結果的に、レインズはWWEのトップへ到達しました。しかし、マットはそこまでの過程で本人に与えられたクリエイティブにも問題があったと指摘しています。特にシリアスなメインイベント選手として売り出している人物に、キャラクターと噛み合わない内容をやらせていたと考えています。

彼に与えられたクリエイティブ・プランの中には、本当にひどいものもあったと思う。バロン・コービン戦でドッグフードをぶちまけられた件もそうだ。特に、すごくシリアスで、メインイベント選手やトップ選手、客を呼べる存在として見せたいキャラクターにとって、あれはないよね。
いい時もあったけど、悪いクリエイティブを背負わされた場面もかなり多かったと思う。セリフ自体が悪かったこともあったかもしれないね。

マットが問題視したのは、レインズに求めるべき役割と実際に与えられた内容の食い違いでした。トップ選手として説得力を持たせるのであれば、コミカルな部分を担わせる必要はなかったとしています。

あの男に必要なのは、そういうものじゃない。彼の仕事は笑わせることじゃないんだ。
見た目が良くて、女性から好かれる男として出ていって、男性からも「あいつは誰でもぶっ飛ばせるヤバいやつだ」と思われる。それを信じてもらう必要がある。リングに出ていってスタンダップコメディをやる必要なんてないんだ。

Bloodlineで「本人に合ったものを見つけた」

転機になったとマットが考えているのが、2020年以降のトライバル・チーフとしてのレインズです。Bloodlineを率い、「Acknowledge Me(俺を承認しろ)」を掲げる現在につながるキャラクターは、本人が心から信じられるものになったと評価しました。

Bloodlineをやって、OTCになって、「Acknowledge Me」というものをやるようになって、自分の居場所を見つけたんだと思う。本人にすごく自然に合うものを見つけたんだよ。本人がそれを感じていて、本当に信じているのがわかる。
そういうことを心から本物としてできれば、それは見る側にも本物として伝わる。選手が支持を得るのは、そういう時なんだ。

マット自身も、Broken Matt Hardyを演じた際には同じ感覚があったと振り返っています。また、レインズとポール・ヘイマンの相性も、現在のキャラクターに自然さを生んだ要因だとしました。

俺も心の底からそう感じていた。妄想的で、やりすぎなくらいの男として出ていきたかった。それに思い切り乗っかって、自分自身でもそう感じていたんだ。
ローマンとポール・ヘイマンがすごくうまく一緒に仕事をしているのもわかる。
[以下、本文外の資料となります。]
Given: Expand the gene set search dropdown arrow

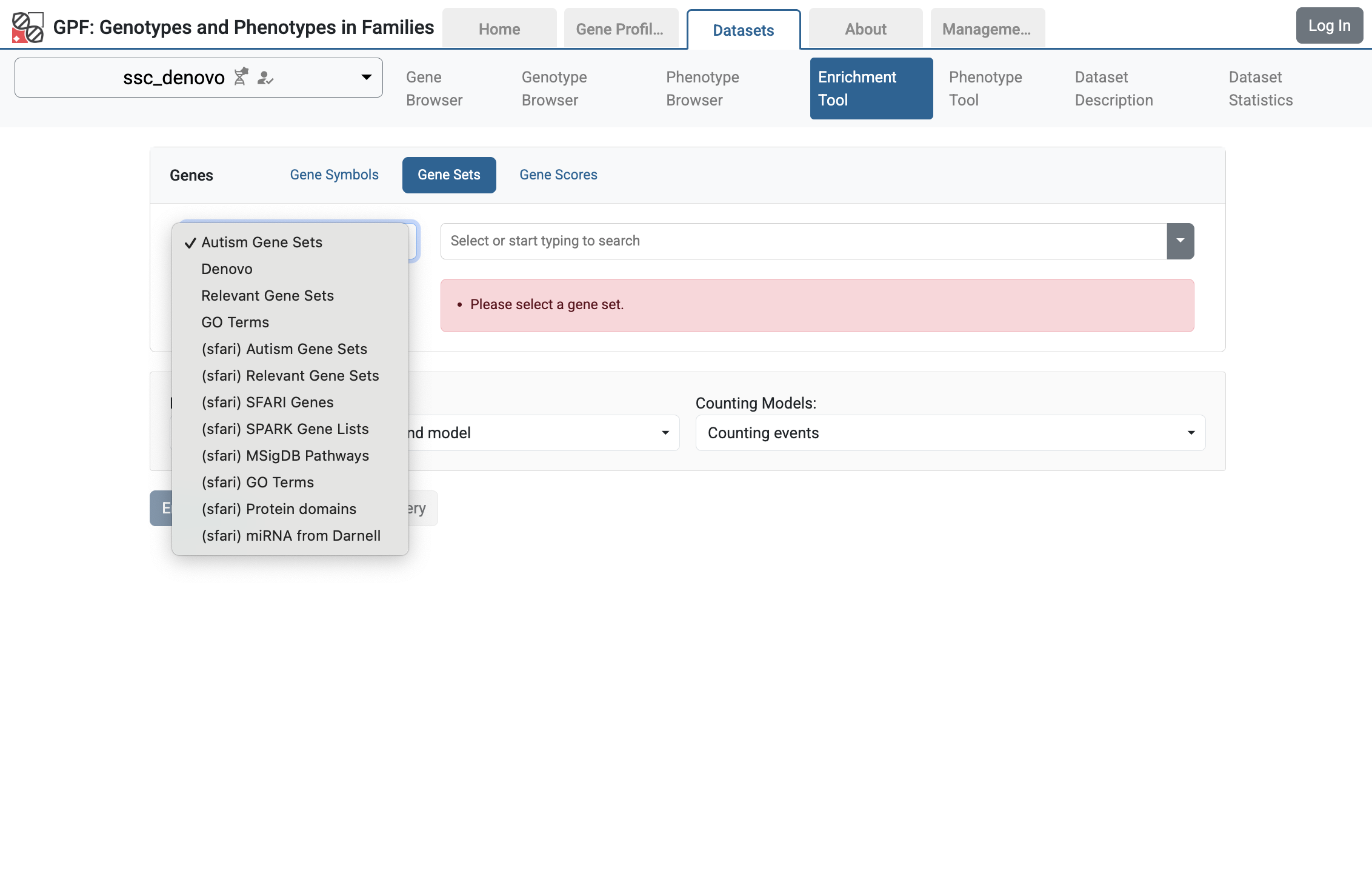Looking at the screenshot, I should tap(1180, 241).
ローマンが言っていることがすごく自然に聞こえる。本当に本人ならそう言うんだろうなと思えるんだ。
キャラクターが一番本物に見えるのは、そういう時だよ。

ペンタ戦に見る現在のローマン・レインズ

マットは、現在のレインズがどこまで変化したのかを示す試合として、9月14日のRAWメキシコシティ大会で行われたペンタとの世界ヘビー級王座戦にも言及しました。

メキシコ出身のペンタにとって地元での大一番となり、レインズは敵役の立場で試合を展開。ペンタはスプリングボード式メキシカン・デストロイヤーなどで王者を追い込みましたが、最後はレインズがスピアーを決めて王座を防衛しました。RAWがメキシコシティで開催されたのは15年ぶりでした。

マットは、敗れたペンタがこの試合で失ったものより、得たもののほうが大きかったと評価。弟ジェフ・ハーディーが2002年にアンダーテイカーとのラダーマッチに敗れながら評価を大きく高めたケースと重ねました。

ペンタは試合に負けた。でも、この試合からものすごく多くのものを得たと思うよ。
これからは、みんなペンタをもっと説得力のある選手として見るようになると思う。ずっと王者として君臨してきたローマン・レインズを相手に、あれだけやったんだから。ペンタの価値をかなり高めたよね。